**TASK OBJECTIVE**: The answer is the exact text of every line from the one that contains "Task: Select MEDIUM product thickness option" to the final line of the entries below, with pictures left out.

[Recorded data]
<<<<
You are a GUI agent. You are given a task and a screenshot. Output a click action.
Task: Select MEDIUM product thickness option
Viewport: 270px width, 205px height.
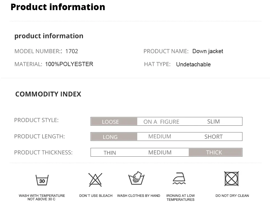(160, 152)
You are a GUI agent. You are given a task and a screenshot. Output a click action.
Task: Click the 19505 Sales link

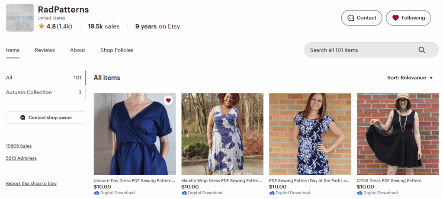19,146
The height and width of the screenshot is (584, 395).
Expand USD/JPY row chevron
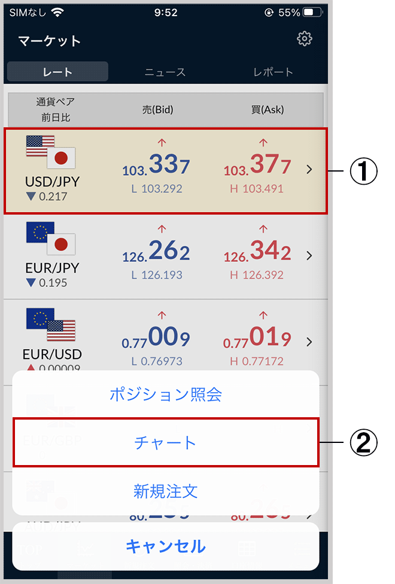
>>>>
**SOLUTION TO THIS EXERCISE**:
Task: Select MEDIUM product thickness option
Viewport: 270px width, 205px height.
(160, 152)
You are a GUI agent. You are given a task and a screenshot. Output a click action.
Task: Click the 19505 Sales link

19,146
The height and width of the screenshot is (584, 395).
Expand USD/JPY row chevron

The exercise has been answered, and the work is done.